By using appropriate methodology like Critline® (Fresenius Medical Care, North America), relative BV changes are very easy to monitor in routine clinical practice. Some caveats with RBV monitoring should be mentioned, as it may underestimate the drop in absolute volume due to the translocation of blood with a relatively lower hematocrit from the microcirculation [11].
Interestingly, the relation between the decline in RBV and fluid status has been debated as Keane et al. [51] did observe a relation between the decline in RBV and UFR but not with FO assessed by BIS. Notably, some of the patients who displayed a “flat curve” were classified as fluid depleted by BIS. Also, vascular refilling rate was found to be independent from pre-dialytic volume status [26] and was not different between dialysis sessions accompanied by morbid events and those that were not [54]. Kron et al. [26] suggested that while the decline in relative BV may be influenced by volume status, refilling rate may be dependent upon UFR. Recently, RBV changes during dialysis were found to be related to outcome. A recent study showed that RBV between 93 and 96% in the first hour and between 86 and 92% in the 3 h of dialysis had the most optimal association with outcome [55].
Another relevant parameter in the intra-dialytic hemodynamic response is the change in ScvO2, which can also be measured using the Critline® device. A study by the Renal Research Institute showed that patients with the largest decline in ScvO2 had the worst survival [13]. At present, the routine estimation of changes in tissue perfusion is only possible in patients with a central venous catheter. Alternative methods such as near-infrared spectroscopy have not yet been evaluated in dialysis patients [56]. Another study by the same group showed that changes in ScvO2 are related to UF volume [57].
Therefore, there appears to be an interesting, and not yet completely solved interaction between different parameters reflecting or influencing intra-dialytic hemodynamics. On the one hand, FO, which may be associated with flattening RBV curves, is consistently related to mortality. On the other hand, high UFR, which is associated with adverse outcomes, is associated with steeper RBV curves, which are associated with better outcomes but also with a larger decline in ScvO2, which is again associated with worsened outcomes. In addition, high UF volumes are not always associated with the worst outcomes, which were actually observed in a group with both FO and low UF volumes [58]. Most likely, significant comorbidity may have hampered fluid removal in this group of patients and may also be a contributing factor to the paradoxical associations discussed above.
Can Technology Aid the Clinical Decision Process?
In recent years, much published evidence has emerged regarding the role of technology assistance in monitoring fluid status and to a lesser degree, in dialysis treatment prescription. The added value of technology assistance should be regarded in terms of its contribution to the clinical decision process, which can vary from identification of patients at risk to technology-directed treatment leading to improvement in hard outcomes.

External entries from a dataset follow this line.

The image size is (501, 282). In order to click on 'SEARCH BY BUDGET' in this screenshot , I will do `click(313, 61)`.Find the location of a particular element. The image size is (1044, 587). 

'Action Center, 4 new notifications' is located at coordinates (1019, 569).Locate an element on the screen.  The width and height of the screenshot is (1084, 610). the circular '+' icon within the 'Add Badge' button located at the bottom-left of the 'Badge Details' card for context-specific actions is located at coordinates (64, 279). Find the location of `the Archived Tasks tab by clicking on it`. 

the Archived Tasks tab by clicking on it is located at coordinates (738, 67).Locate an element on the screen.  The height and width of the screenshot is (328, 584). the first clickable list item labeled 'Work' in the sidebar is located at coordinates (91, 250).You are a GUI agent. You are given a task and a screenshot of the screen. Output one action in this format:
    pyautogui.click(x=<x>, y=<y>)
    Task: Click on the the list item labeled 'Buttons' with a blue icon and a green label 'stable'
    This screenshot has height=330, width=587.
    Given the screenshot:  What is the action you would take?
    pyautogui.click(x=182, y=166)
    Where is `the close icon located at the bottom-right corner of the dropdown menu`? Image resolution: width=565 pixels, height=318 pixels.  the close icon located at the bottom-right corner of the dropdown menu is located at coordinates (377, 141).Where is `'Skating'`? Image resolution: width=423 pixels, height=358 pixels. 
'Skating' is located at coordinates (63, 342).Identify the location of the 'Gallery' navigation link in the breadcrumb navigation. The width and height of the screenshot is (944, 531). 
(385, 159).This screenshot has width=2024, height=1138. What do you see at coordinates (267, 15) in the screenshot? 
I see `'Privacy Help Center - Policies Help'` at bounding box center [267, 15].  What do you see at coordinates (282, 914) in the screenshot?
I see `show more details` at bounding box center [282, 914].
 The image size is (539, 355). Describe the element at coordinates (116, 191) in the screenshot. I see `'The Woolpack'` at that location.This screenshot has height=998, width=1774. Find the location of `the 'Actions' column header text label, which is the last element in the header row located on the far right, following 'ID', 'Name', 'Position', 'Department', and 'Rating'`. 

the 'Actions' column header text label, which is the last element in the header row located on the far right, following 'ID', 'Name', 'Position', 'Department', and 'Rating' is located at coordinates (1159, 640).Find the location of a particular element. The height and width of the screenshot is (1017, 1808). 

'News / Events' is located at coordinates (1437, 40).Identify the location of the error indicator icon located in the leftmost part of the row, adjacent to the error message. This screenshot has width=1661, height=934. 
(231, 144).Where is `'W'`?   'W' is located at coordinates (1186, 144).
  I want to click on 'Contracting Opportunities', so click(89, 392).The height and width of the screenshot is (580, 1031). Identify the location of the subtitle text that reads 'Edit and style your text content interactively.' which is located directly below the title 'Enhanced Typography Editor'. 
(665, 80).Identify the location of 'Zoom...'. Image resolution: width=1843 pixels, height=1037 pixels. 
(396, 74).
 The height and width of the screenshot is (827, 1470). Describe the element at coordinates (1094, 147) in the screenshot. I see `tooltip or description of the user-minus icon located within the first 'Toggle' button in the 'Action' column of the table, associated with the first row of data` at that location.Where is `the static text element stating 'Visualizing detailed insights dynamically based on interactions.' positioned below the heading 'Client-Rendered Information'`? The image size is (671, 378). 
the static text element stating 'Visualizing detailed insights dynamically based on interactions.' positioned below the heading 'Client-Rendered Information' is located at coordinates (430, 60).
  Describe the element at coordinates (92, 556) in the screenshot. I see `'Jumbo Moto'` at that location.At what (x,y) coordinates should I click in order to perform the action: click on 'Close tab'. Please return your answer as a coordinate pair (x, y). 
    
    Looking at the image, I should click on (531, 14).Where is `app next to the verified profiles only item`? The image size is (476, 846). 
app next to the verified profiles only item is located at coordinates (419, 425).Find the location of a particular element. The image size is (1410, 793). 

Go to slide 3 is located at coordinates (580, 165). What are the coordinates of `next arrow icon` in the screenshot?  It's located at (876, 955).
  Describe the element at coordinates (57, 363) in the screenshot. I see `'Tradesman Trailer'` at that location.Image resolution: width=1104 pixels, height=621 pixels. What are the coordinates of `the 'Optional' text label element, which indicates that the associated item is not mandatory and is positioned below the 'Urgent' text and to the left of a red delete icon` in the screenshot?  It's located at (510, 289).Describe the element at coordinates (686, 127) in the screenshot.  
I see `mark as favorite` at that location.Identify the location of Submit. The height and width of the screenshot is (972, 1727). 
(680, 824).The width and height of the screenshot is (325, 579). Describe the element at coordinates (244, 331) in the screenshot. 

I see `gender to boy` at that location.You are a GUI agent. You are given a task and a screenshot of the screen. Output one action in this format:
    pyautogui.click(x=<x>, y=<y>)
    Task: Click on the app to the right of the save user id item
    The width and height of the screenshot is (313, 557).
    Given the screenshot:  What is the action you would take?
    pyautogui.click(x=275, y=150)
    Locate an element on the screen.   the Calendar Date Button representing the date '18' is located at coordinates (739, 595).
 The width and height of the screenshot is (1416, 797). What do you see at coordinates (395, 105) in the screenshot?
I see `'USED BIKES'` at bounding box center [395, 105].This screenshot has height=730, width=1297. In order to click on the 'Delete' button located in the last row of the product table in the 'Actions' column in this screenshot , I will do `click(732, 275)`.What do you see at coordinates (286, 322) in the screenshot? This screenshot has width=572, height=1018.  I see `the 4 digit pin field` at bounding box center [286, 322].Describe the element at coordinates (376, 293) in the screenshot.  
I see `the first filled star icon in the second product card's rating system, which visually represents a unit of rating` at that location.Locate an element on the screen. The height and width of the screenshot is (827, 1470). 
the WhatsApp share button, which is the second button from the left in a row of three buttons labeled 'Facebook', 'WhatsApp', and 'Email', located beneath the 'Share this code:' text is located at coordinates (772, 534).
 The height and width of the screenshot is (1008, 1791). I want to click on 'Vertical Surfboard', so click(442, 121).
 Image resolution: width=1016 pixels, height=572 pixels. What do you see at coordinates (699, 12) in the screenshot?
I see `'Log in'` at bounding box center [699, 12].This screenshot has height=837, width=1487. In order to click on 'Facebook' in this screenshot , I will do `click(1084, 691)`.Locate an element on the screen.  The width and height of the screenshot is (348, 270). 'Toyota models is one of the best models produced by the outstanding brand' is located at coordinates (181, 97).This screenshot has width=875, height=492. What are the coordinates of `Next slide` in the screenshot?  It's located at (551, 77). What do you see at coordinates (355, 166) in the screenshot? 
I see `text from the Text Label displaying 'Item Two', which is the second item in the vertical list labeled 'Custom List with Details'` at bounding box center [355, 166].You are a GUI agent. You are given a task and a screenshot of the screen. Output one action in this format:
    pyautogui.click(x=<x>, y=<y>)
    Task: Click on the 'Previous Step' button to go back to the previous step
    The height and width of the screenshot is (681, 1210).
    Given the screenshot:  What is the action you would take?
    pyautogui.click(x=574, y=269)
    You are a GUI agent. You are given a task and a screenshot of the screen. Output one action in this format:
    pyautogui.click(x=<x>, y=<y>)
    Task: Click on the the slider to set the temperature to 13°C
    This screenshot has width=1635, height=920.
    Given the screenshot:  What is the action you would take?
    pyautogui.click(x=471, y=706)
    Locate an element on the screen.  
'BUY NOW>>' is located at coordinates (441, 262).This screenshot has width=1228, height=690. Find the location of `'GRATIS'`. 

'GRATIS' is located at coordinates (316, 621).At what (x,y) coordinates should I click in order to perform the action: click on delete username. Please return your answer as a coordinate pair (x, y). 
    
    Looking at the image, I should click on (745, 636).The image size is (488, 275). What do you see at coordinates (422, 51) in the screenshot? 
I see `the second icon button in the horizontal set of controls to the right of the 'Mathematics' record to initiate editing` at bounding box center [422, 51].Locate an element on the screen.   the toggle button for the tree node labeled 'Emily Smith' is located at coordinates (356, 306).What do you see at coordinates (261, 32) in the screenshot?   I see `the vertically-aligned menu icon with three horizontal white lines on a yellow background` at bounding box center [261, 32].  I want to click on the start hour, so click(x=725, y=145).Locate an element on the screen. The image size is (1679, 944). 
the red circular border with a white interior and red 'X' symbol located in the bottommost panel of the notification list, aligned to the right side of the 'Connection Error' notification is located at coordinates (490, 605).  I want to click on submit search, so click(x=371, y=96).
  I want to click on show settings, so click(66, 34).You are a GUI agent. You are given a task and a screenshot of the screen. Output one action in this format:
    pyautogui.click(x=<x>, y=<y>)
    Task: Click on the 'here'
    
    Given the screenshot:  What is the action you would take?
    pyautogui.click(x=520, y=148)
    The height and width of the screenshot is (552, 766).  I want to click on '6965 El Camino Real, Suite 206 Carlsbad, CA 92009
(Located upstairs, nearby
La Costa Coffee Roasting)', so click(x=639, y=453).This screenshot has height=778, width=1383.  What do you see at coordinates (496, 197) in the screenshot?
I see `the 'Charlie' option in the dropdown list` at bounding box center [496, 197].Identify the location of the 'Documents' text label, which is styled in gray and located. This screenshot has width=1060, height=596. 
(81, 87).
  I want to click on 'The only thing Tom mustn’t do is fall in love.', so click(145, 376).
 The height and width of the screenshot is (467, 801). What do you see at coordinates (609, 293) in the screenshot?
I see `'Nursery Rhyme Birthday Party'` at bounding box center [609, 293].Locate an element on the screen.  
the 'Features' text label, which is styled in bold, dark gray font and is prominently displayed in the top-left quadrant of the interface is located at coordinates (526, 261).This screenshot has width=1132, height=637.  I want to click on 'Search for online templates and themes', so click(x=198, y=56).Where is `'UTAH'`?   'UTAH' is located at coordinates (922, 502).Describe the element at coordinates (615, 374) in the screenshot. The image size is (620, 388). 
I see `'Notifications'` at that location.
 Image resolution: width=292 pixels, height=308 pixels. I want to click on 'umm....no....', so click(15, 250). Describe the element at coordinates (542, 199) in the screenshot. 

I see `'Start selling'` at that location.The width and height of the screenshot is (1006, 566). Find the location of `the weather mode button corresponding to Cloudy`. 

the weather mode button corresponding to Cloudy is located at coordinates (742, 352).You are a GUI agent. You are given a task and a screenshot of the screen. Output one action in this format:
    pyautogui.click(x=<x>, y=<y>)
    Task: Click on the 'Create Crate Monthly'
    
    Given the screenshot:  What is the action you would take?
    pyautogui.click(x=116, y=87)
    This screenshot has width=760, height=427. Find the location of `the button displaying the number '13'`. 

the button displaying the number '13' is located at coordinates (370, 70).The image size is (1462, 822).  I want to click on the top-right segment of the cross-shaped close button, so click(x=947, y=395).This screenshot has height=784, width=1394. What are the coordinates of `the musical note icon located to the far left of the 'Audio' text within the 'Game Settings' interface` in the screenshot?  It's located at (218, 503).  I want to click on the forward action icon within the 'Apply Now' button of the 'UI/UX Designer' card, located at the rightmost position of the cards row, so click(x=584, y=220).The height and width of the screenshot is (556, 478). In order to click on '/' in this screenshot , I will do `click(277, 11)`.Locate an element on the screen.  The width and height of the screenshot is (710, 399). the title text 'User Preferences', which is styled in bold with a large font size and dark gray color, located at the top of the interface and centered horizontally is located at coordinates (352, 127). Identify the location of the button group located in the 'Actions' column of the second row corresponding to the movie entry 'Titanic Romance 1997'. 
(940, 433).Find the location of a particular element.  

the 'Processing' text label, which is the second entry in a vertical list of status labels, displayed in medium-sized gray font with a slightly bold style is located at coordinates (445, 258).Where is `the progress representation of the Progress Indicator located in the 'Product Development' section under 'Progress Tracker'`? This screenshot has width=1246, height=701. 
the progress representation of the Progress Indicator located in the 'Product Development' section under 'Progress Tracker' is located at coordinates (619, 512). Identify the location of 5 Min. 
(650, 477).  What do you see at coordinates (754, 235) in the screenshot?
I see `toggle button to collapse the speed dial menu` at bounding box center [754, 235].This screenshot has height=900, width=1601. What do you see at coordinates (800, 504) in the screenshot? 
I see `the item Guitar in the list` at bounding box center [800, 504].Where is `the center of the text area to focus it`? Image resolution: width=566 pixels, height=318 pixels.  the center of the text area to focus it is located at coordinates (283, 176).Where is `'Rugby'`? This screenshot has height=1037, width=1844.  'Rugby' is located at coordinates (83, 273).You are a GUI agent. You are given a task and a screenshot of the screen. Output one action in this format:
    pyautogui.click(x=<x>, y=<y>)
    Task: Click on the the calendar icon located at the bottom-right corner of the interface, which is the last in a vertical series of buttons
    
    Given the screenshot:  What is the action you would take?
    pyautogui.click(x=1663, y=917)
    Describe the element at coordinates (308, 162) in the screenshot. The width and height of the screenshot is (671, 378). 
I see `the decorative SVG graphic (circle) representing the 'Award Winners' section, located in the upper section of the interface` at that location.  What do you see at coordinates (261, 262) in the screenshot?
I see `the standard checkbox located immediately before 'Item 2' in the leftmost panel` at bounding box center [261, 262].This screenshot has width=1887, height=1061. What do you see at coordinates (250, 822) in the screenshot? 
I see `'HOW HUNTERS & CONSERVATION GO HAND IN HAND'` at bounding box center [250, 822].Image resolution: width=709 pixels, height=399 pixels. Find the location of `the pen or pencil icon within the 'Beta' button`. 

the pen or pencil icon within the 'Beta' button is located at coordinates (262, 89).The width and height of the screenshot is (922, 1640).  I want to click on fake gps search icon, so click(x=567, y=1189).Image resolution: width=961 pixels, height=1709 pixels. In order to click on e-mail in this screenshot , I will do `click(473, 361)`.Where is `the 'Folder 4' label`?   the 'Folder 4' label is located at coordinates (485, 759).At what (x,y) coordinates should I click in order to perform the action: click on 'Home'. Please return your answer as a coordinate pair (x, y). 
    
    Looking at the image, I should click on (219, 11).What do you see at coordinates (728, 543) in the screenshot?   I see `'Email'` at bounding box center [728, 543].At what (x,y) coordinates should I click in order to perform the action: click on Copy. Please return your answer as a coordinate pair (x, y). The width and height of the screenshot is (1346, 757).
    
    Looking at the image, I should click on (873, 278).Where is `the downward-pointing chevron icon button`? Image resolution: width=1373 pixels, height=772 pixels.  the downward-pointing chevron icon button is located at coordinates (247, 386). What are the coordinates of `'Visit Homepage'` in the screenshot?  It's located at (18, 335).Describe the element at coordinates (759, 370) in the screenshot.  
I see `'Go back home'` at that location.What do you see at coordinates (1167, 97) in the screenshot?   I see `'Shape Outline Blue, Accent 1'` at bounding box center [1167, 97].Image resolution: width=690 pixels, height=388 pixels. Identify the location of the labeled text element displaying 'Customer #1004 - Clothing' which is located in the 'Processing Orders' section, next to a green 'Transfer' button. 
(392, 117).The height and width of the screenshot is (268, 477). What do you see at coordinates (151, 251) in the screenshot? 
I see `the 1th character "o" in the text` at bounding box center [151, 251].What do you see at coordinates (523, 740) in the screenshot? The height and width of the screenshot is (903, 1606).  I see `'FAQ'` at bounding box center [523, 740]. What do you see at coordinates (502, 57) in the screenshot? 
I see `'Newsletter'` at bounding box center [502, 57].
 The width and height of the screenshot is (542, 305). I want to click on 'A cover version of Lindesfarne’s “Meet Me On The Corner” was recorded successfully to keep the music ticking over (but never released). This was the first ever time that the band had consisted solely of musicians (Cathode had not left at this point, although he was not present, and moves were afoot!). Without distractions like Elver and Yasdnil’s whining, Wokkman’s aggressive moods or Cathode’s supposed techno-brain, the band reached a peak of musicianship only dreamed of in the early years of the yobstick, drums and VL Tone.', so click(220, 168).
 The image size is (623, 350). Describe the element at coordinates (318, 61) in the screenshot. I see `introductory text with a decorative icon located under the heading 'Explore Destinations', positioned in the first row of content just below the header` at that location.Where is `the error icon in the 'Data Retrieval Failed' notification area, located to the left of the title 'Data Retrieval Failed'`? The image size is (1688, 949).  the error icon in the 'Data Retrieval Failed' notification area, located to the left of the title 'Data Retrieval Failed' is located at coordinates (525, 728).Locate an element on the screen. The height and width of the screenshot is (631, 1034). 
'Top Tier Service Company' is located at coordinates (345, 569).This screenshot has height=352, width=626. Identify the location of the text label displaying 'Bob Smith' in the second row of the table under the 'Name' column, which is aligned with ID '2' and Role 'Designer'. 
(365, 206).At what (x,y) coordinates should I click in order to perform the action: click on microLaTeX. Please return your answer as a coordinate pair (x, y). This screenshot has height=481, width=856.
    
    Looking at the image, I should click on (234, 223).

Especially BIS, most notably by using the 3 compartment model, has shown to be related to outcome in various studies [3, 59, 60], with an optimal survival found to be within a quite narrow range (pre-dialytic OH between −1.1 and +1.1 L) [61]. Also, pre-dialytic fluid depletion was associated with outcome but interestingly only when accompanied by low pre-dialytic systolic blood pressure [46]. Lung comets assessed by ultrasound, which are a marker of regional fluid accumulation, are also predictive of outcome [62]. The relation between outcome, RBV and ScvO2 changes has been discussed in a previous section.
Regarding the prediction of hemodynamic instability during dialysis, an estimation of intravascular fluid holds promise but should be tested in larger populations. In a pilot study, an absolute BV below 65 mL/kg was found to predict intra-dialytic morbid events in 10 out of 12 patients [10]. Absolute BV was more predictive for intra-dialytic morbid events than pre-dialytic OH assessed by BIS [63]. Previously, it was also observed that vena cava diameter, which is also related to intravascular volume, predicted treatment tolerance in an intensive care setting [64].
Data regarding the effects of technology-assisted intervention are scarcer. Although one study showed a reduction in mortality with BIS-guided treatment [65], this did not reach significance in 2 subsequent meta-analyses. However, a reduction in pre-dialytic blood pressure was observed with the use of BIS, as well as a reduction in [39, 66] FO especially in patients without residual renal function. Enthusiasm for the use of relative BV as a tool for treatment prescription has subsided, since the results of the CLIMB study, which showed that the use of a protocol based on changes in relative BV, was actually associated with an increased mortality. However, it should be noted that the mortality in the control group was unexpectedly low, whereas the protocol used in the study was voluntary and not based on a strictly controlled prescription policy [67]. In the DRIP trial, patients with “flat” relative BV curves showed the greatest decline in interdialytic blood pressure upon reducing dry weight [68].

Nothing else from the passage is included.